Problem requirements: If a line includes "progress", copy it out of the entries.

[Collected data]
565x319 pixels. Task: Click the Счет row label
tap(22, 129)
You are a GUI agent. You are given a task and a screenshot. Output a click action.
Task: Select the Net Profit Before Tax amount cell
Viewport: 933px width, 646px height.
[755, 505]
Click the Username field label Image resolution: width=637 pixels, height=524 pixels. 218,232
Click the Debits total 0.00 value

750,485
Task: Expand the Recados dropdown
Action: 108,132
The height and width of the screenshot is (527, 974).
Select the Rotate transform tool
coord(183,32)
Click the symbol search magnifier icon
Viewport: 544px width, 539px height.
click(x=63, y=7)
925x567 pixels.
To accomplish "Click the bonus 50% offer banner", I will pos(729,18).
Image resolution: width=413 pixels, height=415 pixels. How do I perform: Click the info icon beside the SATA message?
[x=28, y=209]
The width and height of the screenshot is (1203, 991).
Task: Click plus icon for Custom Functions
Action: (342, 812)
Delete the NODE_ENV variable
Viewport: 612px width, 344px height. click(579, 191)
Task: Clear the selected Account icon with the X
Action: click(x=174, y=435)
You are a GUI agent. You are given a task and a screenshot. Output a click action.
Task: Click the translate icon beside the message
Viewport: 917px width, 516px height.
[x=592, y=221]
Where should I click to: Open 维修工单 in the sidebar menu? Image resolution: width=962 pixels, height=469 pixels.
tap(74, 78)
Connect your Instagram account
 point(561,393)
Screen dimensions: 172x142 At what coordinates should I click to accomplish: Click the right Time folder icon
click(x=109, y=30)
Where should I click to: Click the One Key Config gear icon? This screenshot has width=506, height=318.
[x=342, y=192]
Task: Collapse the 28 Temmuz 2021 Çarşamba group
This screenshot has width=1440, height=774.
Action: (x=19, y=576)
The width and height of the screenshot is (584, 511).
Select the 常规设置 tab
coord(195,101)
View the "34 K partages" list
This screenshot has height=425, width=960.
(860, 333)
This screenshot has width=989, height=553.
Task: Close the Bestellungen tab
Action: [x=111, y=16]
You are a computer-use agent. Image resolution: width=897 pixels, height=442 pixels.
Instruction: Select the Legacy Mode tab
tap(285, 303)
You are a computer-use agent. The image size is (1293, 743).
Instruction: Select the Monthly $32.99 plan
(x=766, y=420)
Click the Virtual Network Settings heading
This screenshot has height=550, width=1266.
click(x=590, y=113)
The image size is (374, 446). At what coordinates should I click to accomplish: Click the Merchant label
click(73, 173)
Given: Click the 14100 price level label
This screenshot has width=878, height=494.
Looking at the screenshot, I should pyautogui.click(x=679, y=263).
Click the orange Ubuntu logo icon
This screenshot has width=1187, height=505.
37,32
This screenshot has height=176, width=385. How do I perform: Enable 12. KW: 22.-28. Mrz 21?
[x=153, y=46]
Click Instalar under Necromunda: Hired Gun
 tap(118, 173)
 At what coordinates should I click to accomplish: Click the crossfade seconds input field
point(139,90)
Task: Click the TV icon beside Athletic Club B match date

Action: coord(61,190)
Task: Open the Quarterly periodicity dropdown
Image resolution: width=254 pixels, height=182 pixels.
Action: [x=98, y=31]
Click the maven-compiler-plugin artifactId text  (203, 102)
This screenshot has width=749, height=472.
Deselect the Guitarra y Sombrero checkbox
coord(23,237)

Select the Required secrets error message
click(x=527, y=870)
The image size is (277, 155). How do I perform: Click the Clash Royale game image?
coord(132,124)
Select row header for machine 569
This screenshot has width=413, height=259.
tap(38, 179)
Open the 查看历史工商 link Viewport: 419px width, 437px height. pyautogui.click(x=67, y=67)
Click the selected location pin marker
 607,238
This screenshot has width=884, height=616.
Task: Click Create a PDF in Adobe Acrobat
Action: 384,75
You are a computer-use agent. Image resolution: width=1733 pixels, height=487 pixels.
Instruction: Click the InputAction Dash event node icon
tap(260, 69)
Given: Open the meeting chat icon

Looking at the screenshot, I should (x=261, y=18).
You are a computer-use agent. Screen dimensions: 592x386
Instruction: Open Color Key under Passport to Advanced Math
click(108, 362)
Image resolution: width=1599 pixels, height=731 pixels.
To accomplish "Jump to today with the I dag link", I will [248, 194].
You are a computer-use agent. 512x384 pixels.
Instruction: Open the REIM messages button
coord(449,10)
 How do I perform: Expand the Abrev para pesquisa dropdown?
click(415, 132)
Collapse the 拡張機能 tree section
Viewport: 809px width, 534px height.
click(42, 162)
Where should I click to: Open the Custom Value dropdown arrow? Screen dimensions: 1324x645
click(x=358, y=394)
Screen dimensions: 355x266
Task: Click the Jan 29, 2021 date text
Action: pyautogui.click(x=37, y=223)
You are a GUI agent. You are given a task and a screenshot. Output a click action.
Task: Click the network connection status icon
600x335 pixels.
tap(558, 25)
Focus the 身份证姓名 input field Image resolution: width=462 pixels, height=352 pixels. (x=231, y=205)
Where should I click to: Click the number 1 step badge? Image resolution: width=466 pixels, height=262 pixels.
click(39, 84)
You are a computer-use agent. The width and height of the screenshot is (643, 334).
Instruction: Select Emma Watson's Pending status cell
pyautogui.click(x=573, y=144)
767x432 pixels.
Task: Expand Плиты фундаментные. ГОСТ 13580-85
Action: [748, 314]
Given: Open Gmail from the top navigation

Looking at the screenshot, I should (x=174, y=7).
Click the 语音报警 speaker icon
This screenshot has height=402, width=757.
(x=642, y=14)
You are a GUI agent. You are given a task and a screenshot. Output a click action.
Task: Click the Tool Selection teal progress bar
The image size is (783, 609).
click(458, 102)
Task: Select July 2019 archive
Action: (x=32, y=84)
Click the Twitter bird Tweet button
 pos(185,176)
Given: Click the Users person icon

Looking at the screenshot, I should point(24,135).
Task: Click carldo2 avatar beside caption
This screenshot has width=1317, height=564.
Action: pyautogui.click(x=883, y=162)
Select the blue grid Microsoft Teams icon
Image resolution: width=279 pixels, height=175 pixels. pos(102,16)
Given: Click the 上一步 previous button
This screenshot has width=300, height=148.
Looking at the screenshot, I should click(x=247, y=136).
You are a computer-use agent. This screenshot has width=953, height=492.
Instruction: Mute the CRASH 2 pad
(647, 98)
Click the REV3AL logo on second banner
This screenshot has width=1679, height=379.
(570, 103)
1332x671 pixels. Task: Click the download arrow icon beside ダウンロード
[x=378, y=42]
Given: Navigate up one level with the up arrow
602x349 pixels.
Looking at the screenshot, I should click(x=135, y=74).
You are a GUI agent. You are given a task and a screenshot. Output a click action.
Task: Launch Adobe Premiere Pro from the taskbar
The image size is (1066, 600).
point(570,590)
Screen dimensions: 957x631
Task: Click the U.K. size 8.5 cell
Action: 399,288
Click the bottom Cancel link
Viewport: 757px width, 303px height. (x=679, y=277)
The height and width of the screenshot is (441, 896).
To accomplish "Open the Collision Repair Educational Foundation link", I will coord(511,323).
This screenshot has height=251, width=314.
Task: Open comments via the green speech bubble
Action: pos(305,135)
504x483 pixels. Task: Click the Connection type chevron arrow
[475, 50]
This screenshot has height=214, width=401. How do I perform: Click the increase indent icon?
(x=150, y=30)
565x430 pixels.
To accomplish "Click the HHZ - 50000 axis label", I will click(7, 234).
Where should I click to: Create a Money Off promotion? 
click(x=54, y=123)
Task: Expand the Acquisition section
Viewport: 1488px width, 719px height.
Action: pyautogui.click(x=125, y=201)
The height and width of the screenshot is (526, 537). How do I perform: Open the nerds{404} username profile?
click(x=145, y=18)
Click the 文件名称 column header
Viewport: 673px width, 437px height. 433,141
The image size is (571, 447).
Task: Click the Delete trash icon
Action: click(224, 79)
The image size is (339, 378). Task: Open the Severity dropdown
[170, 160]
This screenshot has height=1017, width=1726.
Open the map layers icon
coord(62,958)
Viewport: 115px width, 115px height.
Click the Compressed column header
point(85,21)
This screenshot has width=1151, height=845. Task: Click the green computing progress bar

Reply:
Task: Click the Tool Selection teal progress bar
This screenshot has width=1151, height=845. Task: Click the green computing progress bar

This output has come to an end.